The extreme imperfection of this power ought not to prevent our acknowledging the great importance of its advent. Regarded historically, this new preponderance, which must certainly increase, is a decisive symptom of the power which the instinct of spiritual reorganization has acquired now-a-days in the Revolutionary School.
Considering the actual progress of political recomposition relatively to the temporal organization, it is easy to recognize that in spite of the exceptional development of a prodigious martial activity, the gradual course of the revolutionary crisis concured not less than that of the theological system itself, in completing a general decline of the military system. The very nature of the revolutionary war put an end to the last series of systematic wars, tending to perpetuate military activity by making use of it in the interests of industrial activity. It is thus that the last general source of modern wars disappeared throughout the European republic.
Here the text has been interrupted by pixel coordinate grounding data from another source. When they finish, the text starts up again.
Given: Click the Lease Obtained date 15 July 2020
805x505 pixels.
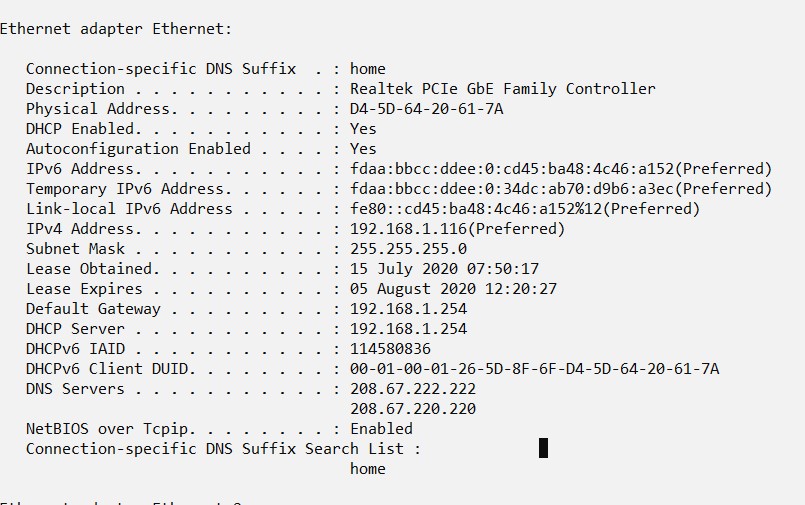Looking at the screenshot, I should point(444,269).
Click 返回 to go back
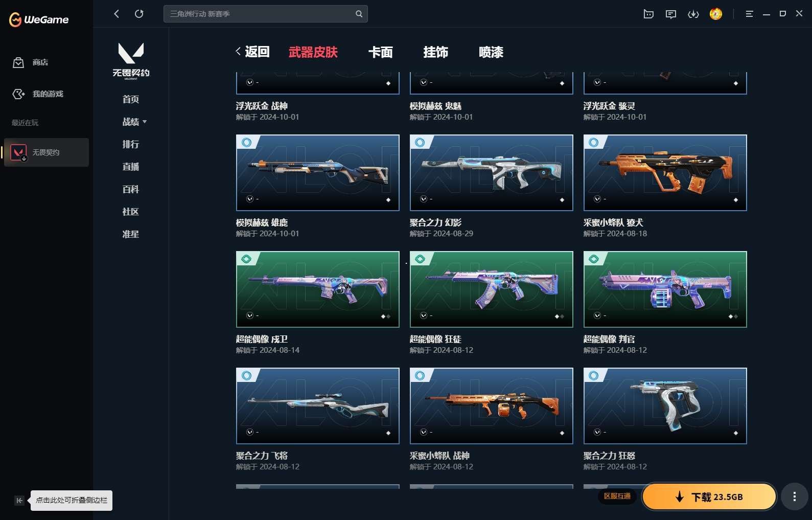The height and width of the screenshot is (520, 812). coord(253,52)
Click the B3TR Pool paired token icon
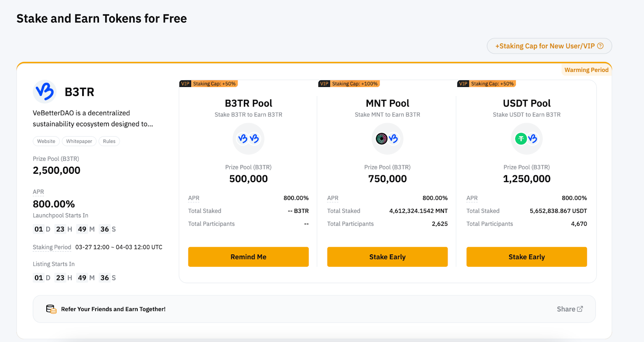The width and height of the screenshot is (644, 342). pos(248,139)
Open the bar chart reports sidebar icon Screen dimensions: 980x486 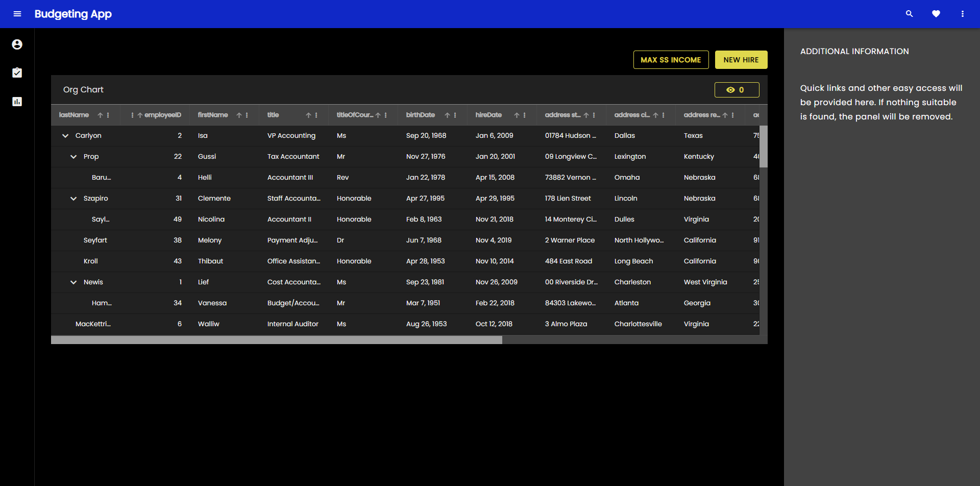coord(17,102)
The modern institution of recruiting by force is evidence of the anti-military disposition shown by the people of modern times ; we still find genuine volunteers among the officers, but few, or none, among the privates. At the same time it tends to destroy military habits and ardour, by putting an end to the primitive speciality of the profession, and by composing armies of a mass radically antipathetic to a military life, which to them is merely a temporary burden.
The recourse to such an expedient marks the final decadence of the military system, henceforward reduced to a subaltern though indispensable office in the mechanism of modern society. The vast military apparatus preserved amongst all the European nations, would, at first sight, appear to announce the imminence of a contrary disposition, did not a more searching investigation of the situation explain this apparent anomaly by referring it directly to the common requirements of the revolutionary crisis, more or less spread over the whole western republic.
In a state of profound intellectual and moral disorder, which must always render a material anarchy imminent, the means of repression must acquire an intensity cor-responding to that of the insurrectional tendencies, so that an indispensable degree of Order should protect true social Progress against the continuous efforts of ill-directed ambition united with vicious conceptions.
Thus we see the same epoch which is destined to witness the final disappearance of war, in the proper acceptation of the word, has also developed a new social mission in Armies, of extreme importance, by converting them into a vast political constabulary. Standing Armies are now no longer instituted in defence of the country against other nations, so much as in preservation of Order at home.
It is easy to see how much the social preponderance of the industrial element would be augmented and consolidated by a revolutionary crisis which completed the secular destruction of the ancient hierarchy, and which placed foremost the temporal rank founded upon riches, the influence of which has become evidently inordinate from the existing intellectual and moral anarchy.
The most unquestionable and the most dangerous of the recent aggravations of the vices inherent in the industrial movement, consists in the increased opposition established between the respective interests of capitalist and workman. This deplorable antagonism shows how far Industry is essentially from any genuine organization, since no progress can be accomplished without its tending to become oppressive to the greater part of those whose co-operation is most indispensable to it.
The remarks already made upon the general character of the aesthetic evolution during the third modern phase, exempt us from the necessity of any observation& on the last half century, which displays important modifications. The same holds good with regard to the scientific and philosophical, evolution.